When accuracy and structure matter most.

🧪 3. DeepSeek R1 Distill Llama-1.5B

This model is the newest in the group — designed with a distilled-reasoning approach, meaning it tries to “think” more carefully than typical 1B–2B models.

⭐ Strengths

  • Very strong reasoning for its size
  • Good at multi-step formula logic
  • Often provides notably precise function choices
  • Handles text-processing functions well (LEFT, MID, SEARCH)

⚠️ Weaknesses

  • Sometimes produces “explanatory” text unless guided
  • Statistical formulas can be hit-or-miss
  • Sometimes generates slightly unusual but logically valid formulas

🎯 Best use

Exploring how reasoning-distilled small models behave on structured tasks.

🧠 What the Side-by-Side Results Reveal

✔ Small models already understand Excel semantics

All three know:
SUMIFS, COUNTIFS, IF logic, XLOOKUP, STDEV.S, CORREL, FILTER.

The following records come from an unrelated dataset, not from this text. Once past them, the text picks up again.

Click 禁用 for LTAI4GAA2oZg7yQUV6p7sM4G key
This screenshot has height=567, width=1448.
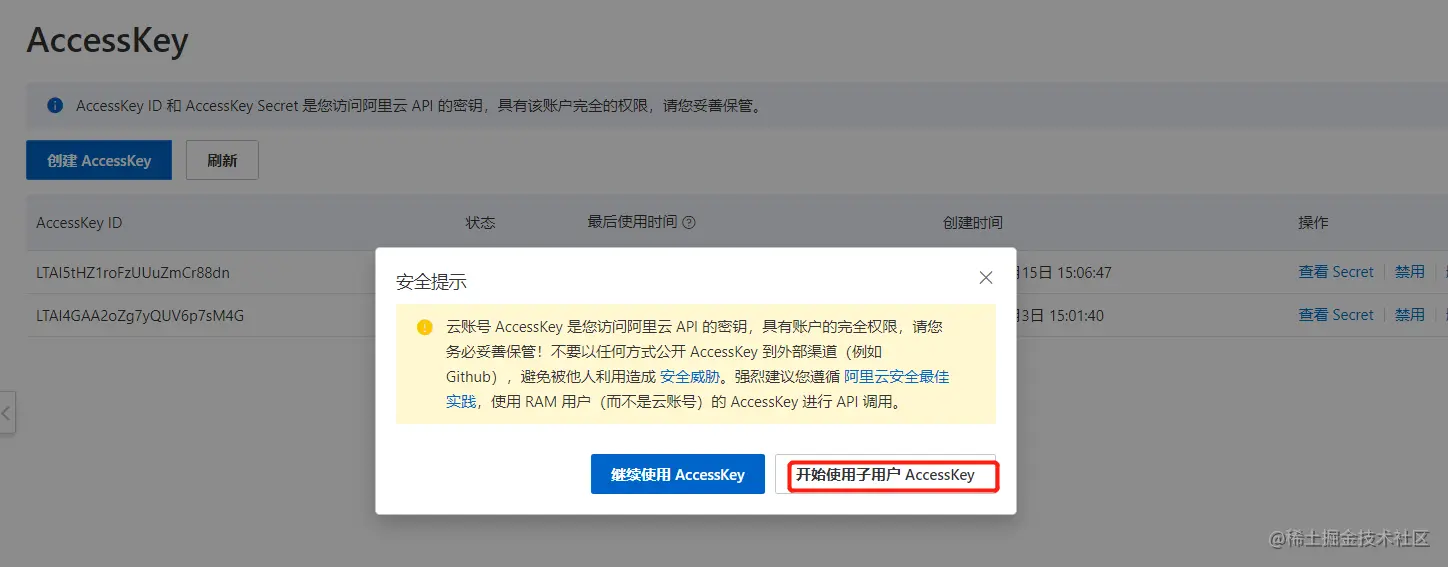coord(1410,315)
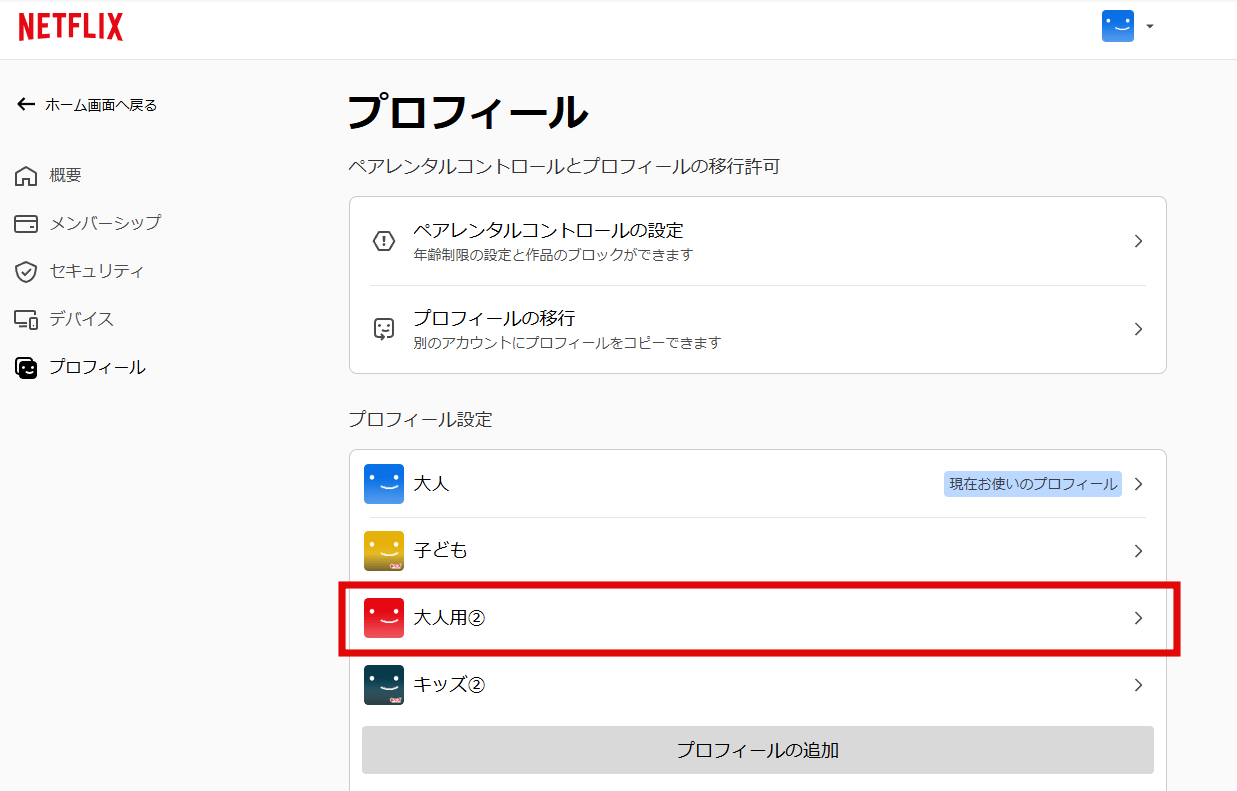Expand the 子ども profile row chevron
Screen dimensions: 1237x791
pos(1138,551)
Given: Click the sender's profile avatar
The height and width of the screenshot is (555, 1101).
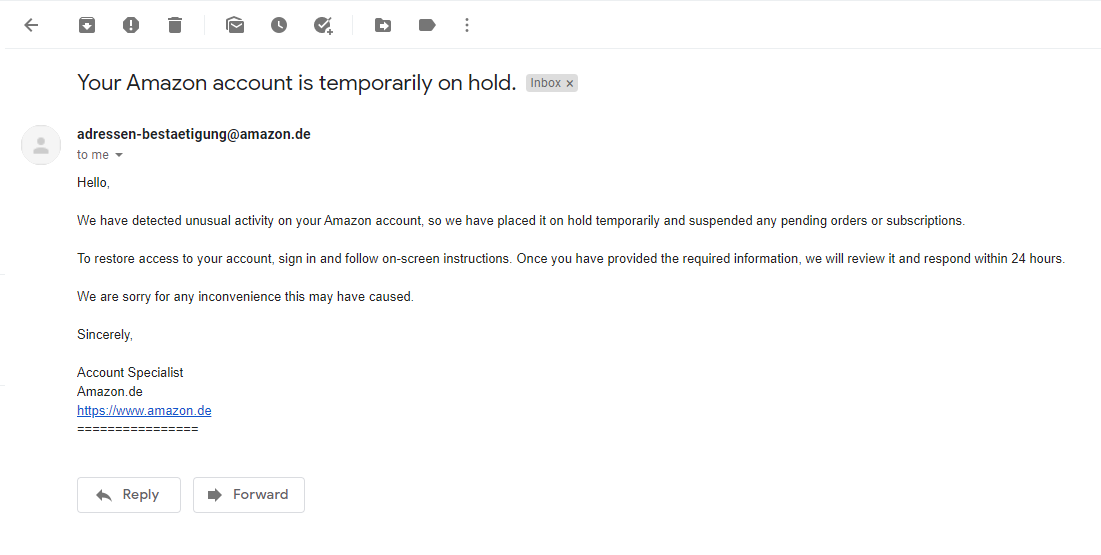Looking at the screenshot, I should pos(41,145).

✔ They each have unique reasoning tendencies

  • SmolLM → direct & fast
  • Qwen → structured & accurate
  • DeepSeek R1 → reflective & reasoning-driven

✔ 1.5–1.7B is a “sweet spot”

Large enough to handle structured tasks,
small enough to run anywhere.

✔ Fine-tuning will make the difference

With a specialized Excel dataset, these models will jump another level.

📊 Mini-Benchmark: Example Outputs

Prompt:

“Return the last non-empty value in column B.”

ModelTypical Output
SmolLM-1.7B=LOOKUP(2,1/(B:B<>""),B:B)
Qwen-1.5BSame as above, very consistent
DeepSeek R1Same formula, sometimes adds brief reasoning

Prompt:

“Calculate the standard deviation of B2:B80.”

ModelTypical Output
SmolLM-1.7B=STDEV.S(B2:B80)
Qwen-1.5BMost reliable answer
DeepSeek R1Usually correct, sometimes extra commentary

Prompt:

“Perform a two-tailed t-test on C2:C50 vs D2:D50.”

ModelTypical Output
SmolLM-1.7BAttempts but inconsistent
Qwen-1.5B=T.TEST(C2:C50, D2:D50, 2, 2) (most accurate)
DeepSeek R1Usually correct, but may attempt an alternate approach

🚀 Why This Matters for 6SigmaMind

Because 6SigmaMind isn’t just a demo —
it’s the start of a small-model specialization journey.

This comparison shows:

  • Small models are already close to what’s needed
  • Fine-tuning will push them from “good” to “expert”
  • A benchmark helps identify which model becomes 6SigmaMindv3

This is the foundation for an Excel-focused mini-LLM.

🎯 Try the Live Benchmark Yourself

👉 Launch the model-comparison Space:
https://huggingface.co/spaces/benkemp/6SigmaMindV3

Try prompts like:

  • “Sum C where B = ‘Closed’.”
  • “Lookup D where A matches H2.”
  • “IF A2 > 100 then return ‘High’ else ‘OK’.”
  • “Correlation between A and B.”
  • “Two-sample t-test for C2:C50 vs D2:D50.”

You’ll immediately feel which model “thinks” the way you like.

Small models are the future — and 6SigmaMind is being built in the open.